Kassam rockets at the Sderot Police Department

Gaza Border - title

Courage and Determination
along Israel's Gaza Border

This website, created in February and March 2008, is dedicated to those individuals
who live in the Sderot, Israel, area, and are within range of the thousands of rockets
fired from Gaza in the past several years.

This website was created in 2008 and taken offline in 2018.
Because of the recent Hamas atrocities I am putting this back online for historical purposes.
Israelis have suffered attacks from Hamas for many years.

"We are going to continue our resistance and holy war, and we will continue to rain rockets on your colonies until we make them ghost towns.'' So says Abu Ahmad, a spokesman for Islamic Jihad, in early March 2008.

There seems to be some obsession with the "ghost town" concept among Hamas leadership. They have seen the panic and fear as portrayed in the media, which emphasizes sensationalism, and they have somehow assumed their strategy of random rocket fire is working.

But they ignore a few realities: the United States attempted to bomb North Viet-Nam into submission and failed, in spite of the most massive aerial bombardment since World War 2; Israel tried to bomb Hezbullah into submission in the recent Lebanese war and failed; now Hamas thinks they can bomb Sderot and Ashkelon into submission. They have failed.

Not only have they failed to create a "ghost town," an image they must have picked up while watching cowboy movies, but their attempts have had the opposite effect. A few people did run away, but those who have stayed become stronger each day. In my time here I have been amazed at the resiliency of the residents. When the "tseva adom" alarm is heard, there is some panic and running for shelter. But a minute later life returns to an almost normal pace.

There have been tragedies, 13 killed in the past eight years. But the population endures, and seems to grow stronger with each rocket fired at them.

What has Hamas really produced? Here's a quote from a recent UN report: "1.1 million people, about 80 percent of Gaza's residents, are now dependent on food aid, up from 63 percent in 2006, unemployment is close to 40 percent. Close to 70 percent of the 110,000 workers employed in the private sector have lost their jobs. It also said that hospitals are suffering from power cuts of up to 12 hours a day, and the water and sewage systems were close to collapse, 10 million to 12 million gallons of sewage pouring into the sea daily."
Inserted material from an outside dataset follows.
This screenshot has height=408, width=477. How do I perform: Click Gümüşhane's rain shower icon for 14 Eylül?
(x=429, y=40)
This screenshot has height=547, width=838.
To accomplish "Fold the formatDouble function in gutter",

This misery seems irrelevant to the purposes of the Hamas entity as it pursues its glorious "holy war." What Hamas is really producing is a generation of Israelis who can withstand anything, even a daily rain of rockets onto the streets and homes where they live and work.

AP photo - kassam launch
AP photo - kassam launch
from housing complex

Is this leadership? Not unless you consider Uganda's Idi Amin a great leader. Hamas, with 25 miles of Mediterranean coastline, some of the world's prime real estate, has decided to create wretched conditions for the people under its control. Instead of providing jobs, they attempt to destroy the places where 120,000 Gazan used to work. Instead of trying to improve medical care, they attempt to kill Israelis who respond by closing the borders which means closing access to hospitals.

Instead of having the intelligence to make accommodations with its neighbor and build up their economy, then later pursue its goals from a position of strength, Hamas rains rockets down on schoolchildren in Israel. They fire from neighborhoods, and when Israel strikes back and kills innocent bystanders caught up in Hamas's cynical use of civilians for cover, they take to the streets with much yelling and waving of arms.
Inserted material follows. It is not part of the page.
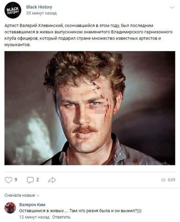Open comments via speech bubble icon
The height and width of the screenshot is (222, 180).
30,180
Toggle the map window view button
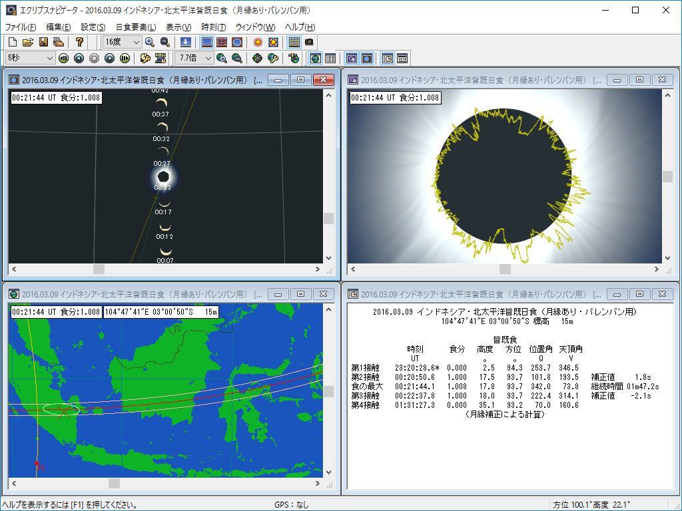The height and width of the screenshot is (511, 682). [316, 59]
But when Hamas kills Israeli schoolchildren candy is handed out to Gaza residents, and there is much rejoicing.

"That is the difference between us," says an Israeli, watching the Hamas celebration of death.

Hamas has succeeded in creating some hardship on the fringes of Israel. But in pushing their attacks further into Israel, striking the city of Ashkelon, they have drawn a lethal response that succeeded only in creating a greater loss of life and greater misery for the Gazans under its control. But in the deranged mental state of the Hamas leadership, with a 30 to 1 loss in military personnel, this was a "victory," accompanied again by a street spectacle.

Does Hamas have the devoted backing of all Gazans? No. There is communication between ordinary Gazans and Israelis. Over a hundred thousand Gazans used to work in Israel, friendships were made, and many endure. "When they come to fire their rockets from near our house," a Gazan tells his Israeli friend in a cell phone conversation,"we are told not to say or do anything, or they will kill us."

This is the nature of the failed Hamas leadership, powered by arrogance, self-righteousness, and out of touch with reality. What the future holds under this control by men who claim to be religious, but who rejoice in death, is unknown. All that can be certain is that a Gazan, a Palestinian, who wants to live in peace, have a normal life, raise a family, and have a good job, will be trapped in a world of misery until Hamas is gone.